Le piège de la transition

Aux termes du rapport Delevoye, la réforme devrait entrer en vigueur en 2025, s’appliquant à la génération née en 1963. Or, pour de nombreuses populations, l’entrée complète dans la réforme sera parfois très étalée pour des paramètres essentiels: intégration des primes des fonctionnaires, harmonisation des plafonds, convergence des taux de cotisation et des contributions minimales pour les travailleurs indépendants, les professions libérales et les agriculteurs, extinction des départs anticipés des régimes spéciaux et de la fonction publique… De fait, les besoins d’expertises complémentaires et les premières réactions hostiles d’un nombre croissant de catégories ont déjà conduit à évoquer un recul de l’âge de la première génération concernée après 1963, voire à des dates différentes selon les populations.

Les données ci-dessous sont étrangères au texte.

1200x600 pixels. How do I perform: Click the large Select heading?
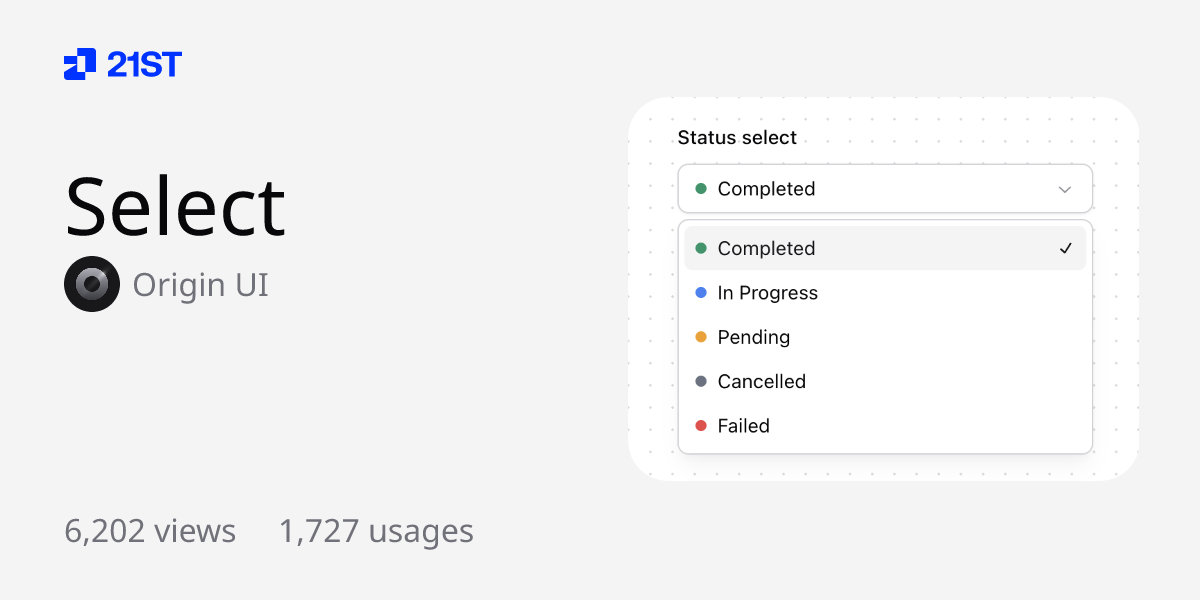click(176, 207)
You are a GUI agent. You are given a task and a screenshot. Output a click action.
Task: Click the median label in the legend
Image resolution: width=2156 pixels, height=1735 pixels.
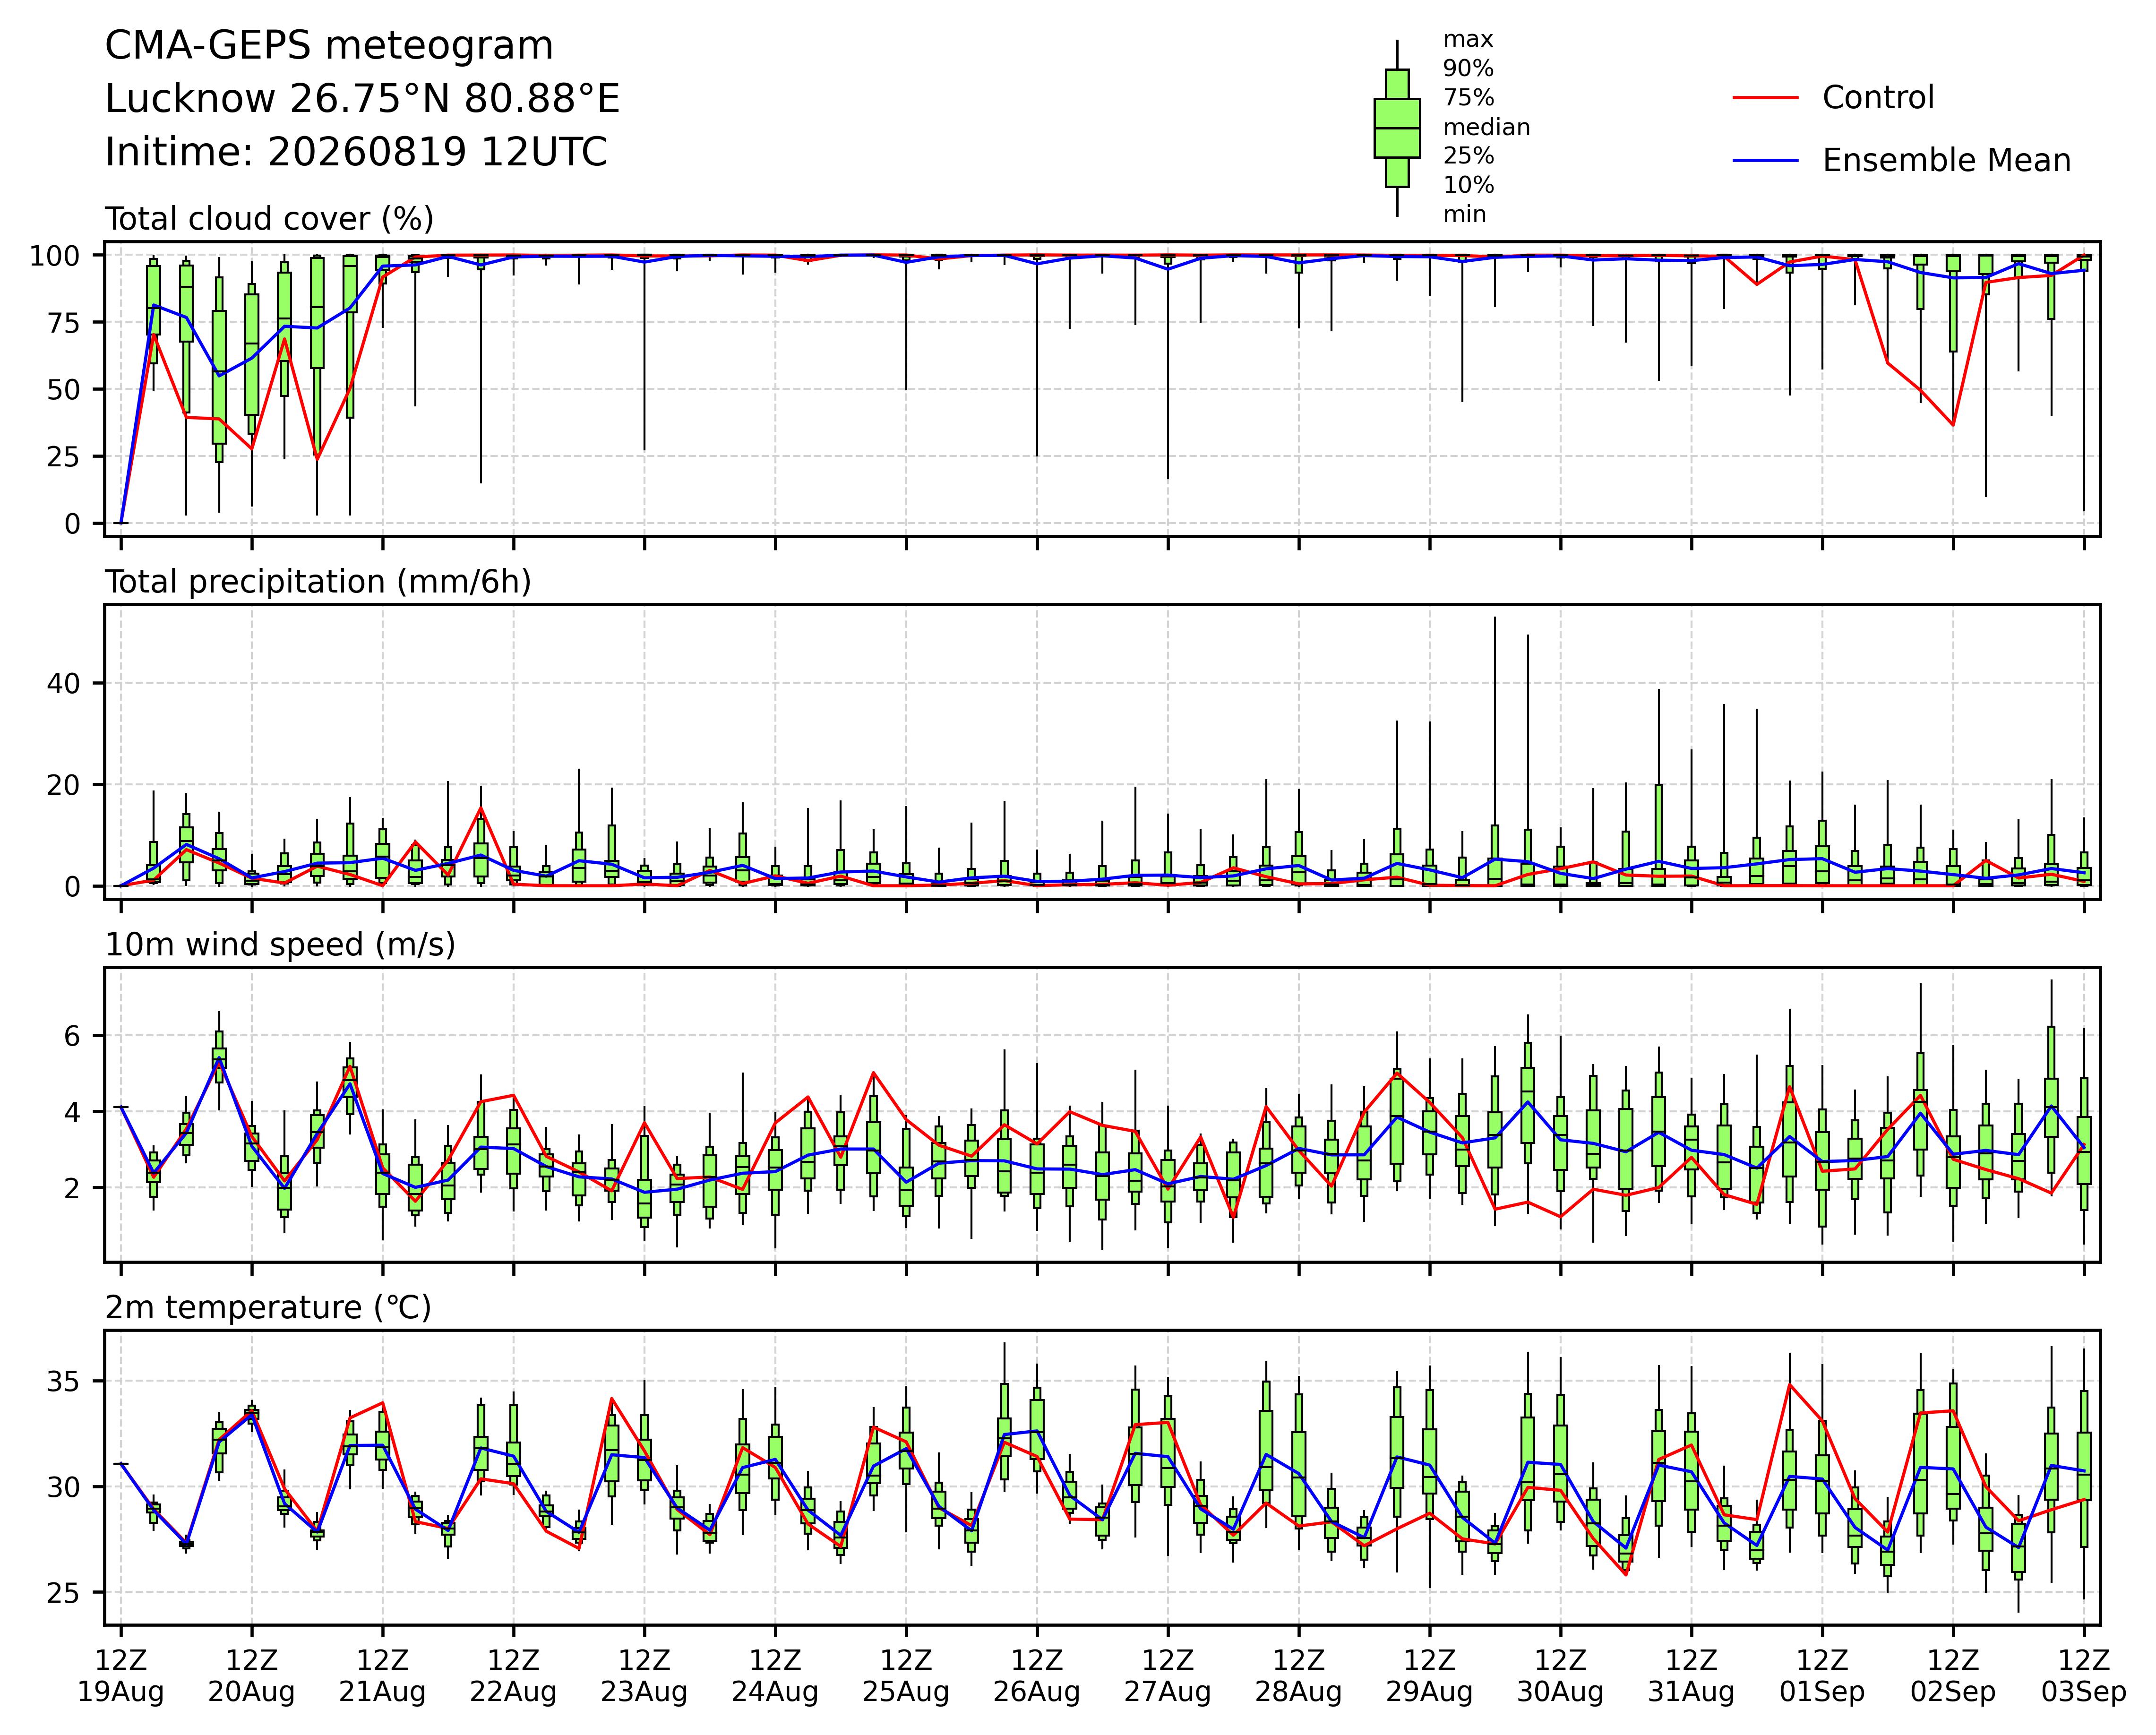click(x=1486, y=127)
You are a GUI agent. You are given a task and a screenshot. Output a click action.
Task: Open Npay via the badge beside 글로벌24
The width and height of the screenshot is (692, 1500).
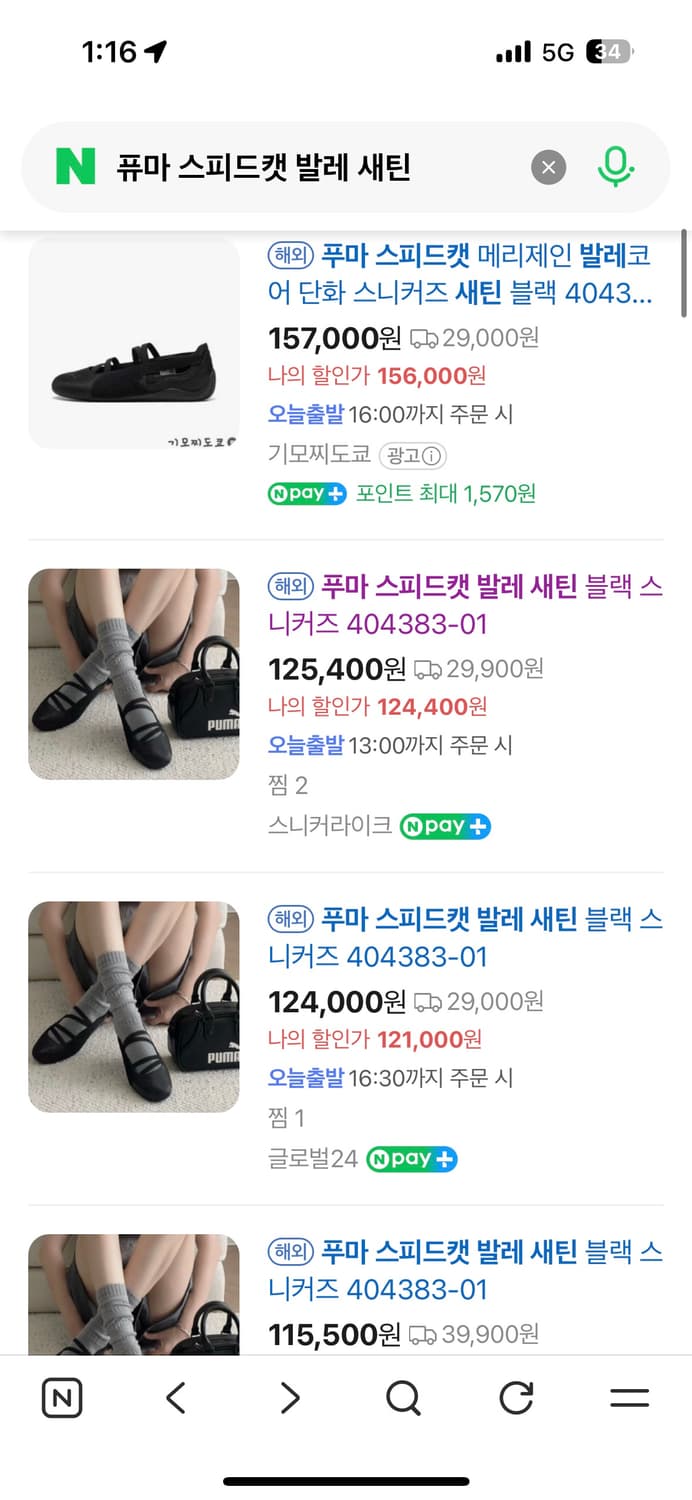click(411, 1159)
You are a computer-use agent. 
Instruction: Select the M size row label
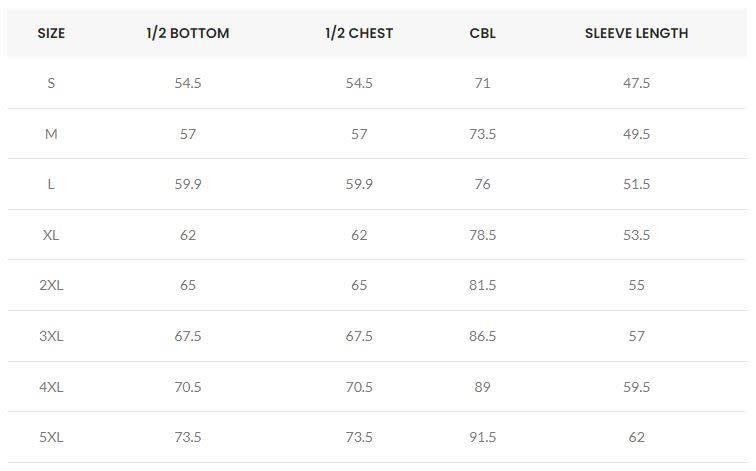tap(51, 134)
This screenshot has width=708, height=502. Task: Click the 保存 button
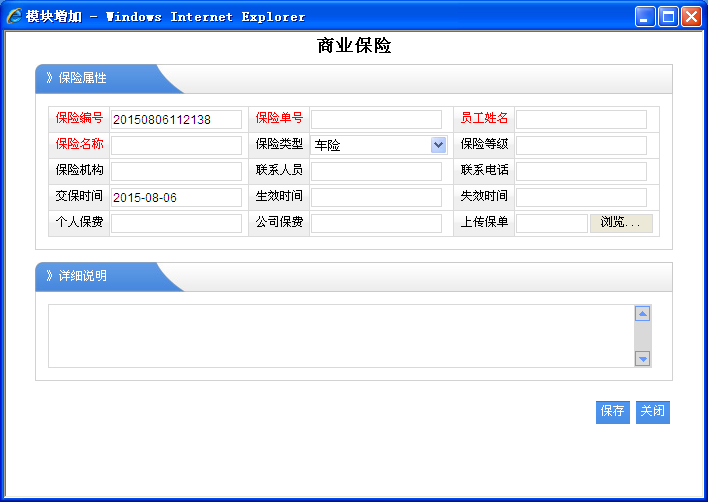612,411
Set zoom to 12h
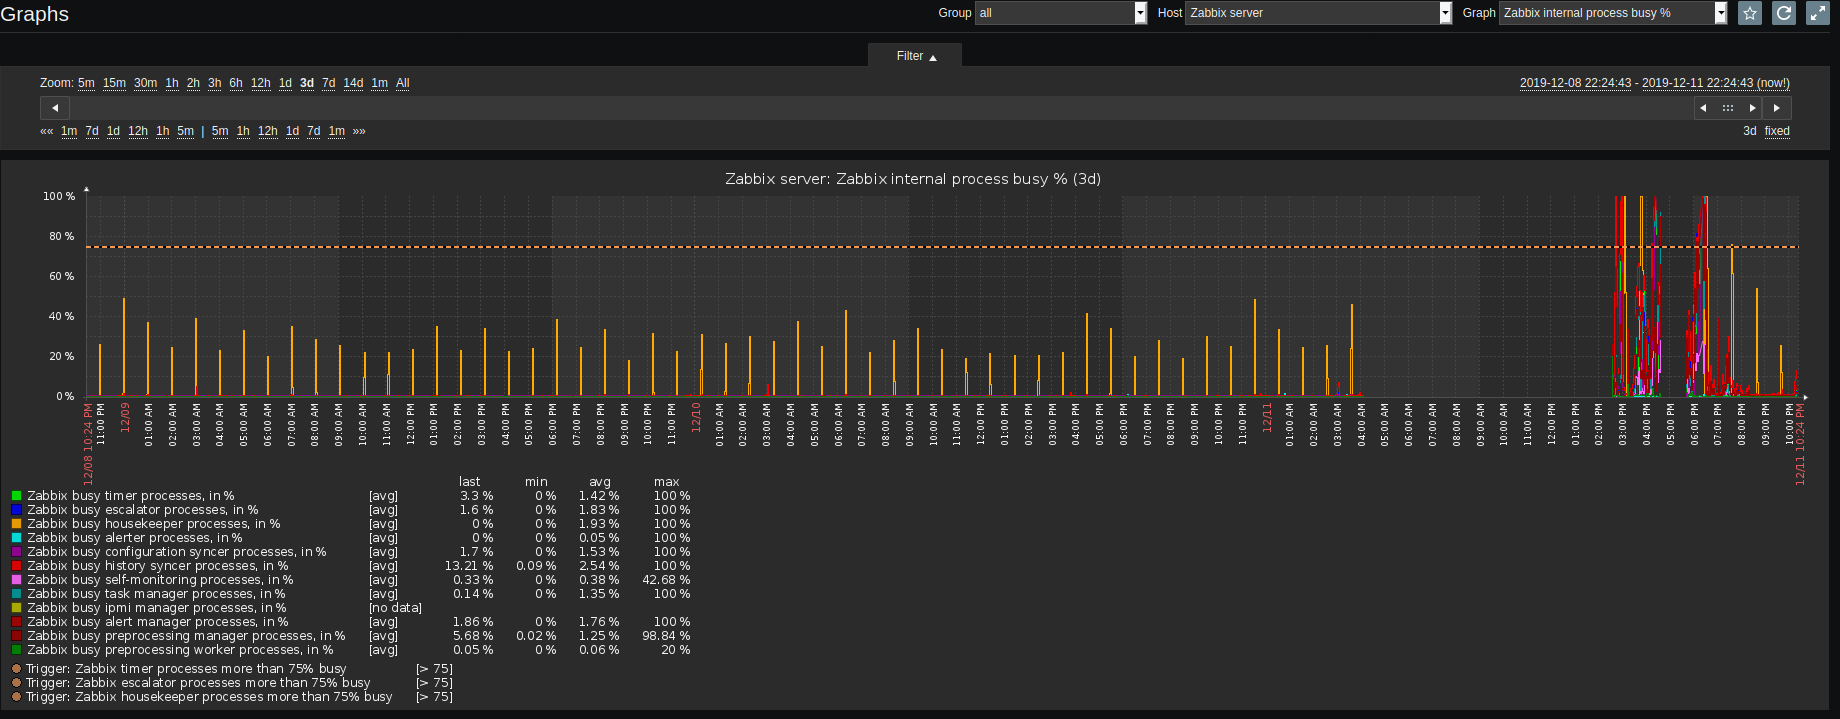 tap(260, 83)
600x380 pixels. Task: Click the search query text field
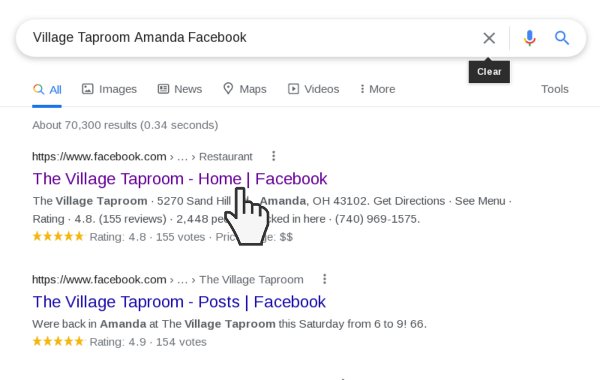(249, 38)
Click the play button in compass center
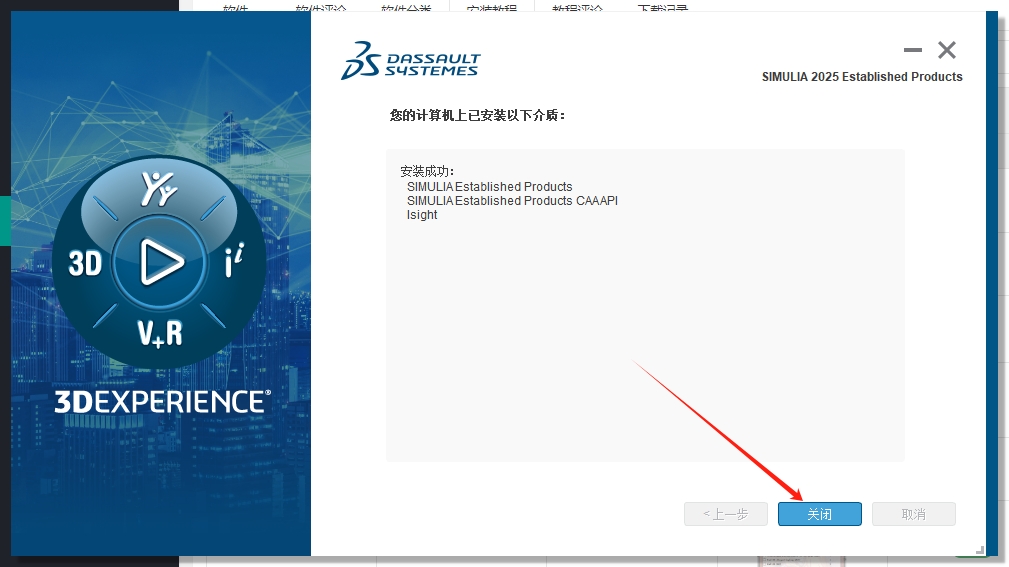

La forme la plus étalée de la transition consisterait à n’appliquer le régime universel qu’aux nouveaux entrants sur le marché du travail (clause dite du « grand père » qui a été prévue pour l’extinction du statut de la SNCF), mais une limitation du bénéfice de cette clause aux seuls régimes spéciaux serait-elle constitutionnelle, outre qu’elle retarderait considérablement l’effectivité des bénéfices attendus de la réforme ? Autant de pistes qui ont été lancées, de façon à montrer qu’il restait des espaces de négociation avec les partenaires sociaux, mais avec la difficulté de préserver la cohérence du dispositif auquel on aboutira.